**Dataset entries:**
━━━━━━━━━━
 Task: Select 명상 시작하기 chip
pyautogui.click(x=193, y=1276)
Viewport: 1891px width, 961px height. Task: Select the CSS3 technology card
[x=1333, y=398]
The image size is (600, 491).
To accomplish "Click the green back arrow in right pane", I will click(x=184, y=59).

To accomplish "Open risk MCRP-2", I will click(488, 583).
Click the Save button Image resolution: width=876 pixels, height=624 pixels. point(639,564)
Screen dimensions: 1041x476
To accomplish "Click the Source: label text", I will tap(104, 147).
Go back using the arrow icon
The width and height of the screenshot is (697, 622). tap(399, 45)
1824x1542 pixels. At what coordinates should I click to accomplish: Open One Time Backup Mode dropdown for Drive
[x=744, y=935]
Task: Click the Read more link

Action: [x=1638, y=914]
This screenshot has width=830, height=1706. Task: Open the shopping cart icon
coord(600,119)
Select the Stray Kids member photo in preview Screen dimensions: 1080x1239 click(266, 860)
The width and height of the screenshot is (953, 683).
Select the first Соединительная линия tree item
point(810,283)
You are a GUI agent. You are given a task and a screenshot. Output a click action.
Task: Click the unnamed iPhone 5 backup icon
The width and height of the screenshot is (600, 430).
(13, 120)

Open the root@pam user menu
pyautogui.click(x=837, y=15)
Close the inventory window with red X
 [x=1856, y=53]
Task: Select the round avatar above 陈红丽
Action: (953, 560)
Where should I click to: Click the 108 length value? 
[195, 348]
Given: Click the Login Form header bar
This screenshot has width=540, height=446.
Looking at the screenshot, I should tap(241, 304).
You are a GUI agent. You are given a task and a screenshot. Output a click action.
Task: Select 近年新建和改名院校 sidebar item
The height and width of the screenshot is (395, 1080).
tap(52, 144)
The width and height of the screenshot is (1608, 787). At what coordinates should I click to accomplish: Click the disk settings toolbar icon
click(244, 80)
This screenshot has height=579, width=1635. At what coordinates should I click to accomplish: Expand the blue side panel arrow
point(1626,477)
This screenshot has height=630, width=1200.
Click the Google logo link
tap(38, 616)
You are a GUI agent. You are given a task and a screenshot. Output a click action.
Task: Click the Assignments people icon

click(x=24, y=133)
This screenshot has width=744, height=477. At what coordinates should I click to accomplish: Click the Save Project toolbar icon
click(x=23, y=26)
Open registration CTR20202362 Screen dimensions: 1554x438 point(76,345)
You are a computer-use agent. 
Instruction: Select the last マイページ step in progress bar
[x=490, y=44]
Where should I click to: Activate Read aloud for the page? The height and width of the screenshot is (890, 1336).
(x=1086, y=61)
━━━━━━━━━━
**What is being asked:**
From the records above, quote only the lines running from the line with "This screenshot has width=830, height=1706." to the line with "Task: Select 近年新建和改名院校 sidebar item", both lines included.

**Answer section:**
This screenshot has width=830, height=1706. Task: Open the shopping cart icon
coord(600,119)
Select the Stray Kids member photo in preview Screen dimensions: 1080x1239 click(266, 860)
The width and height of the screenshot is (953, 683).
Select the first Соединительная линия tree item
point(810,283)
You are a GUI agent. You are given a task and a screenshot. Output a click action.
Task: Click the unnamed iPhone 5 backup icon
The width and height of the screenshot is (600, 430).
(13, 120)

Open the root@pam user menu
pyautogui.click(x=837, y=15)
Close the inventory window with red X
 [x=1856, y=53]
Task: Select the round avatar above 陈红丽
Action: (953, 560)
Where should I click to: Click the 108 length value? 
[195, 348]
Given: Click the Login Form header bar
This screenshot has width=540, height=446.
Looking at the screenshot, I should tap(241, 304).
You are a GUI agent. You are given a task and a screenshot. Output a click action.
Task: Select 近年新建和改名院校 sidebar item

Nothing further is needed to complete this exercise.